_Tâche:_ D'après l'extrait source, à quelle heure l'engin fut-il aperçu à Bedr le 13 octobre 2021 ?

Ce qui est certain, c’est que ni les « bédouins » des localités de Bedr ni ceux des environs de Ouad Naga qui auraient aussi vu « l’avion-fantôme » survoler leur zone à basse altitude, ne furent pas pris d’une « hallucination collective ». Reste donc à savoir comment se fait-il, qu’entre 8 h30 – heure à laquelle l’engin fut aperçu à Bedr – et 13 h de ce même 13 Octobre 2021 où il l’aurait été à Ouad Naga – le mystérieux « intrus » ait « échappé » à l’interception d’un des avions de notre flotte aérienne de chasse, une des plus performantes de la sous-région. Comment expliquer qu’aucun avion militaire de reconnaissance n’ait décollé pour localiser l’appareil vu par les villageois survolant illégalement notre espace aérien ?
Revenons enfin sur notre explication du vol à très basse altitude. Des deux possibilités susdites, le vol de « repérage » paraît le plus plausible. Repérage d’un lieu où se poser pour débarquer ou récupérer quelque chose, sinon d’un site pour une opération à suivre du même type. Avec en filigrane une question qui demande un peu d’investigations.
Reprise d’activités des cartels dans la sous-région ?

_Données sources:_
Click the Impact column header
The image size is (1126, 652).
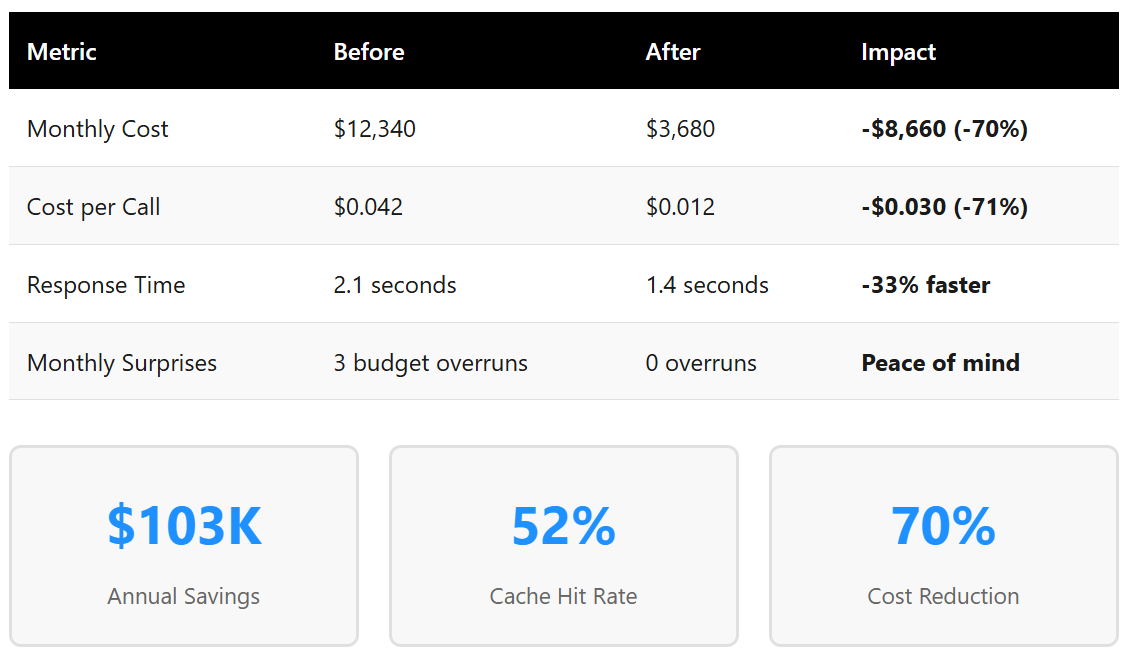pos(898,52)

_Exercice terminé:_ À 8 h30.